= Entries supplied =
# # #
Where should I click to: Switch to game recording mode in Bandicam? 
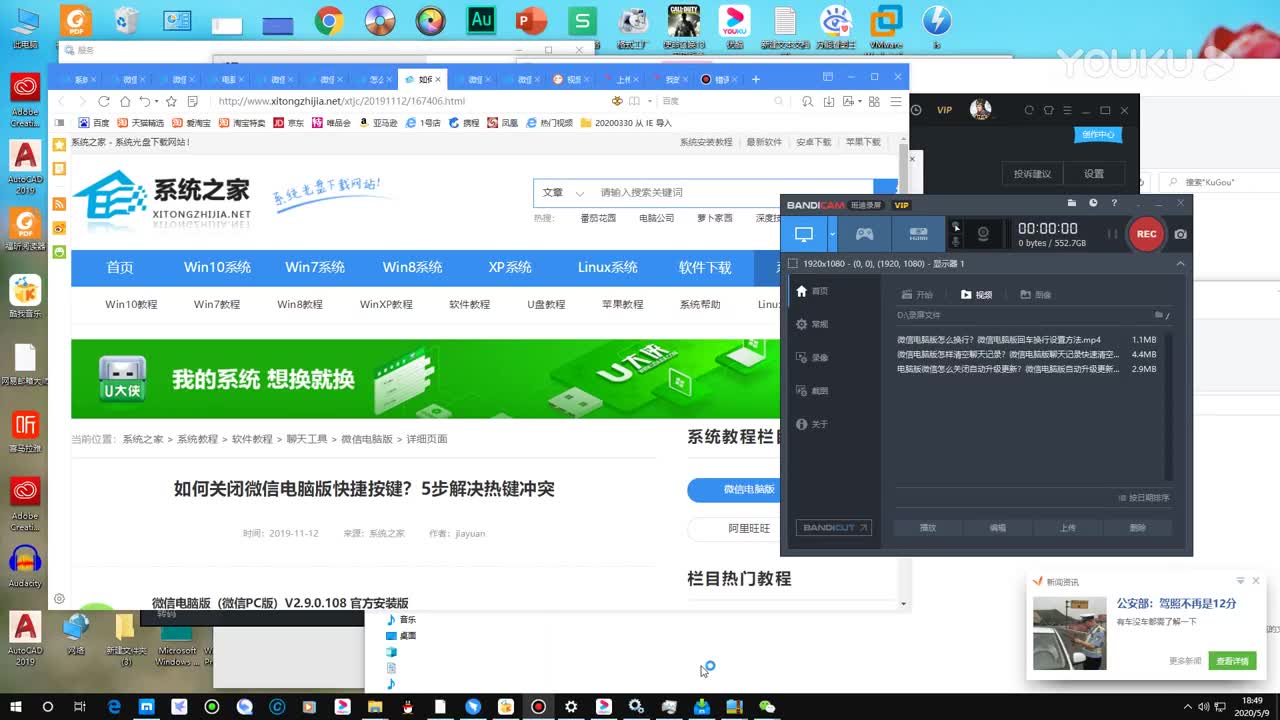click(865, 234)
# # #
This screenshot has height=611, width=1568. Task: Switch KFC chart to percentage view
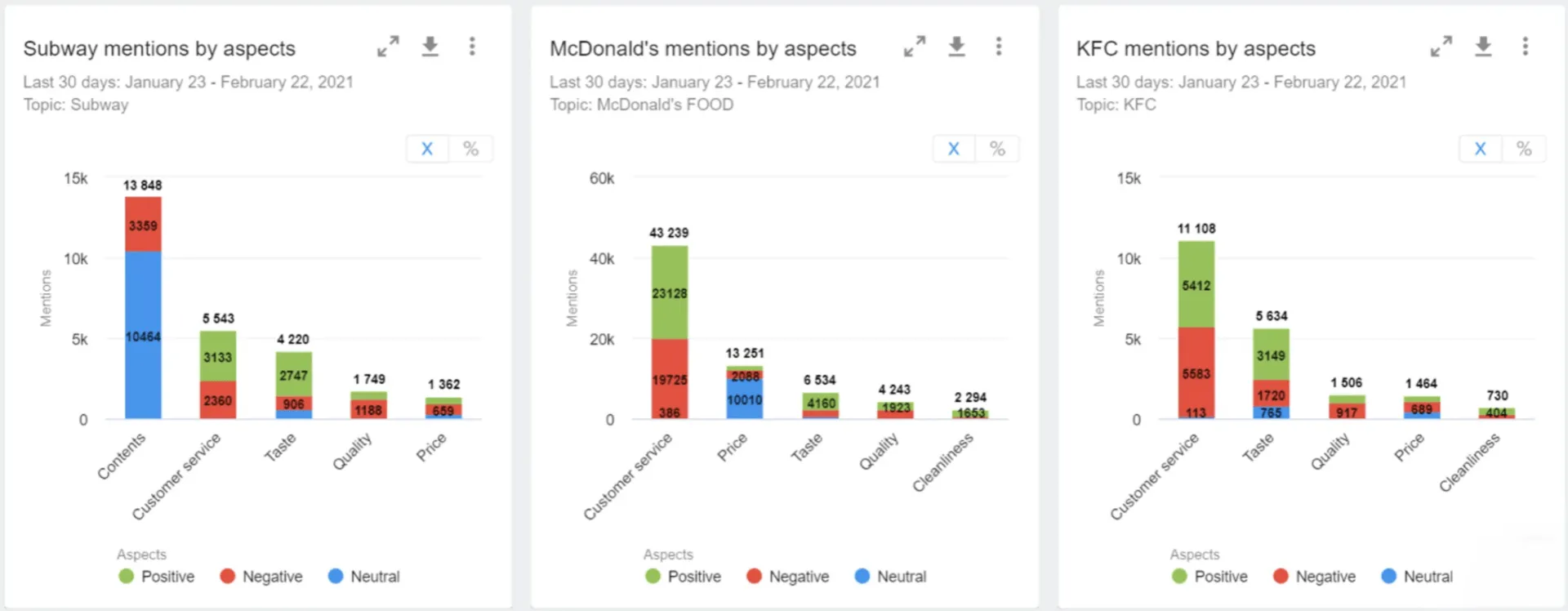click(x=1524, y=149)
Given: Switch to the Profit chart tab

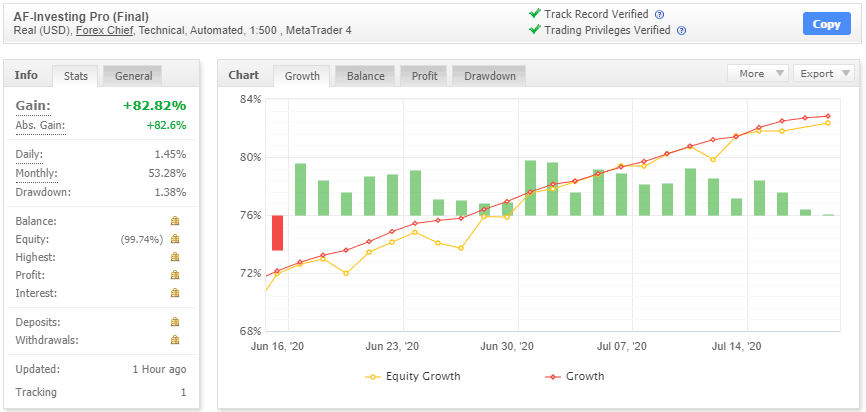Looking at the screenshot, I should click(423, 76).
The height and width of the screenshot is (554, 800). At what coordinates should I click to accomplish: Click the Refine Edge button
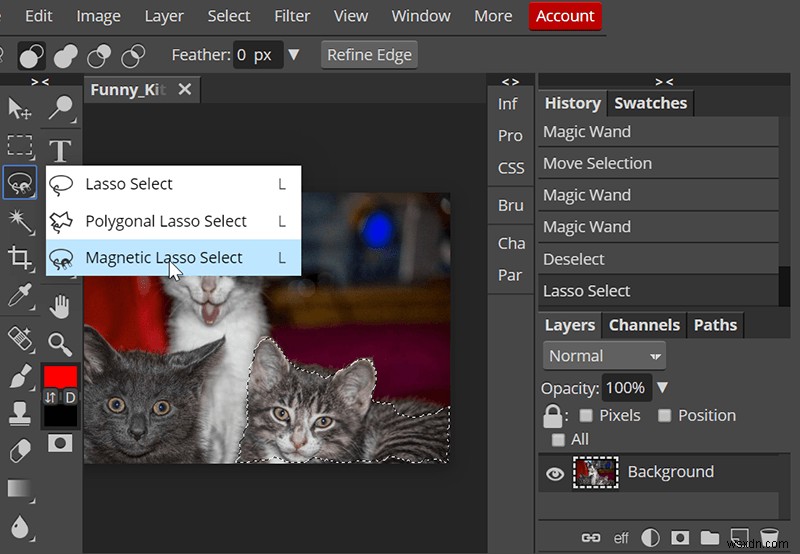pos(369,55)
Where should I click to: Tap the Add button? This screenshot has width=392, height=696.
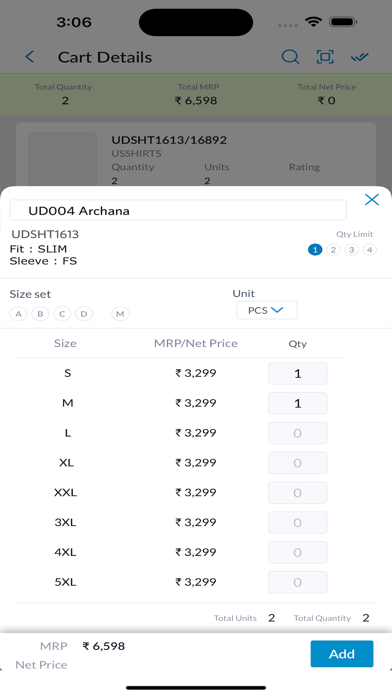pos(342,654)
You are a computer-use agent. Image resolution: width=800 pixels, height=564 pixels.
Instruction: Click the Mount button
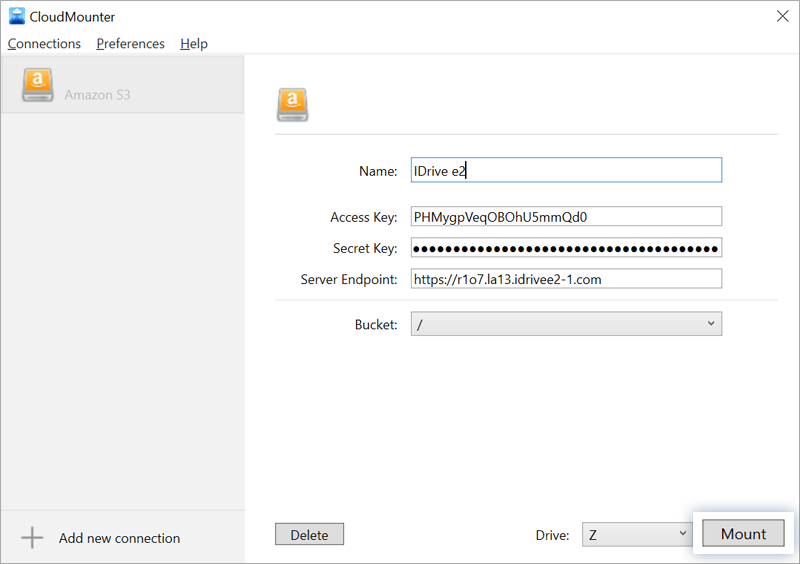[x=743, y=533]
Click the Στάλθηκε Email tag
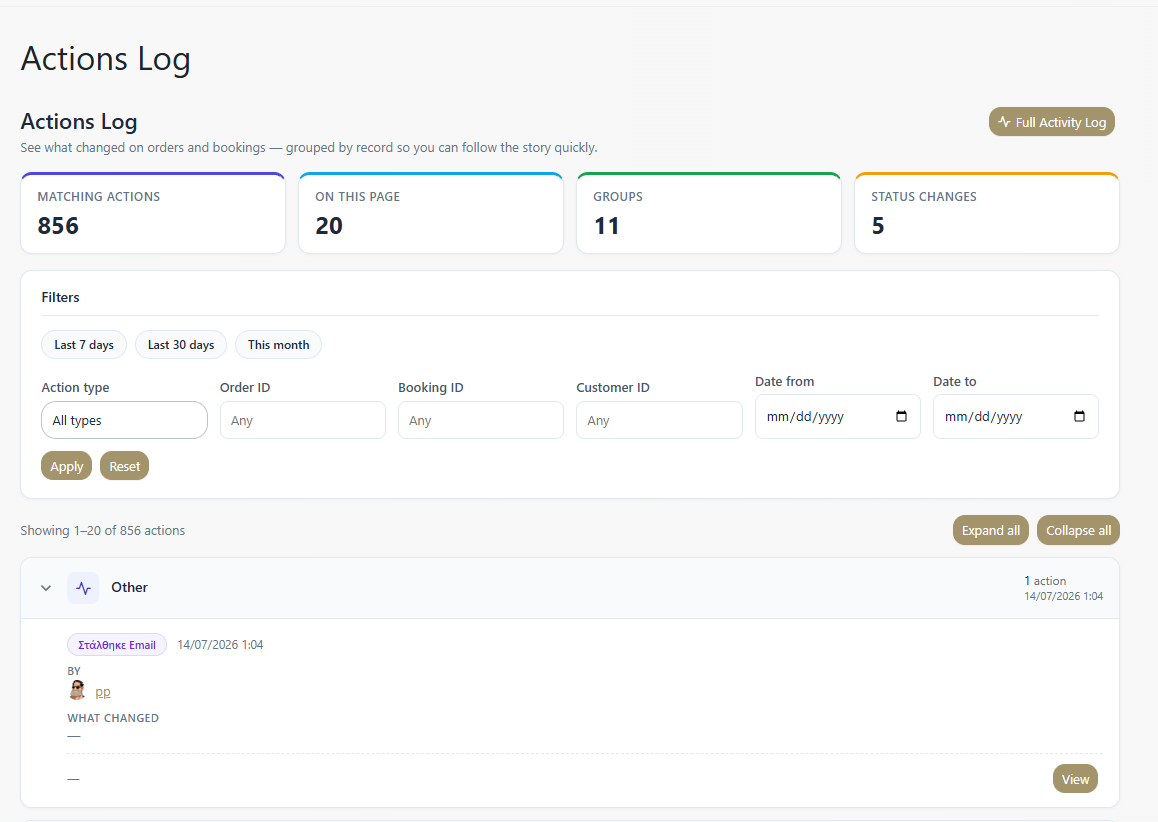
# # #
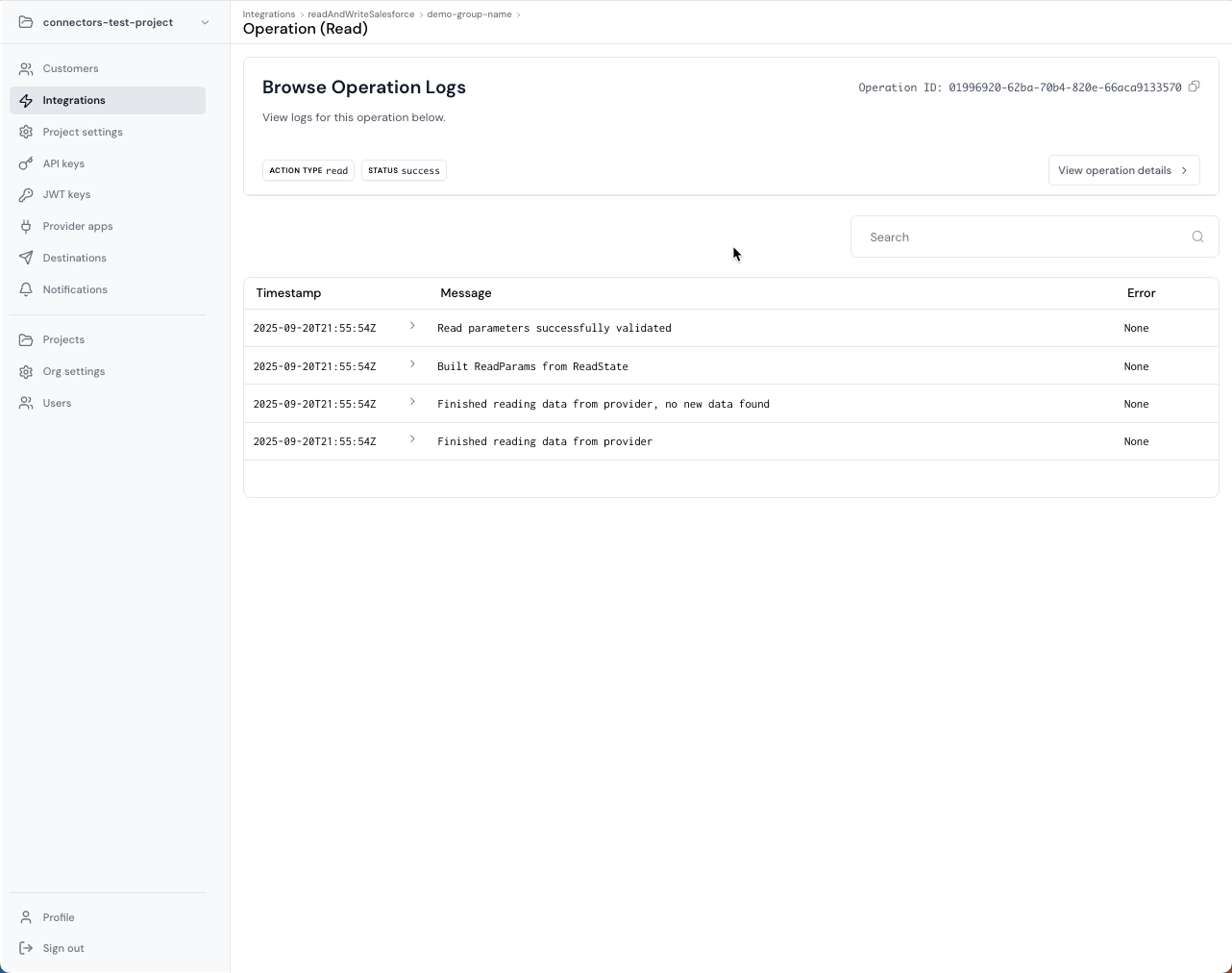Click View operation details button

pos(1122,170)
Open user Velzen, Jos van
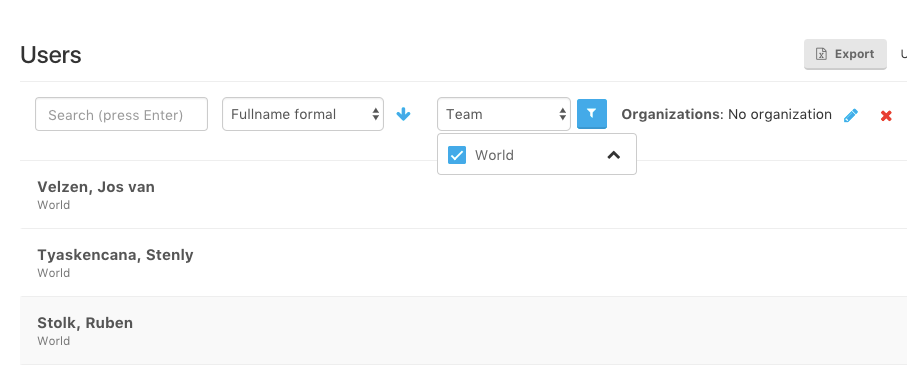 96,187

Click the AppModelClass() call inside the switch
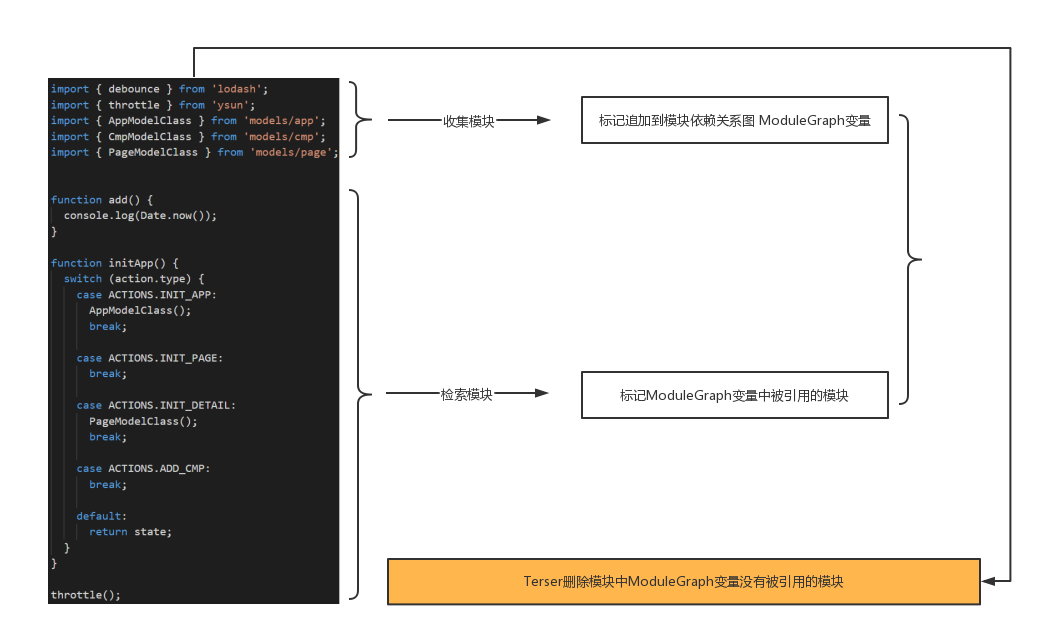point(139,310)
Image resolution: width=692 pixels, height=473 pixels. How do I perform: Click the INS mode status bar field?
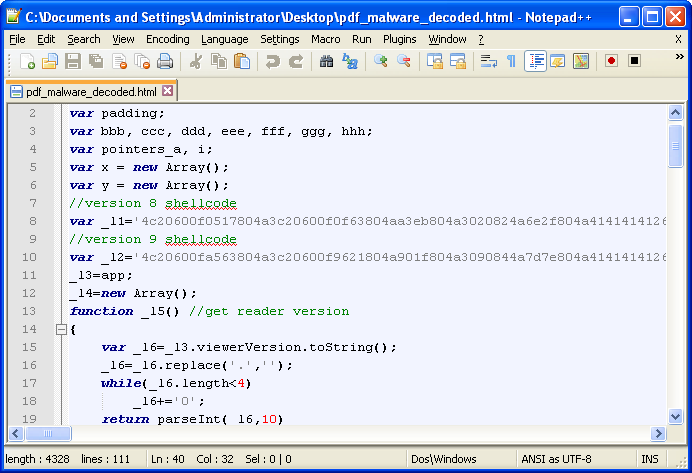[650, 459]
# # #
= Your goal =
Using the data above, which lines fall from the one with "Instruction: Click the Mount button" through the one with "Click the Στάλθηκε Email tag"? Repeat them exactly, ends included, minus any pictures.

= Result of this exercise =
Instruction: Click the Mount button
[x=743, y=533]
Click the Στάλθηκε Email tag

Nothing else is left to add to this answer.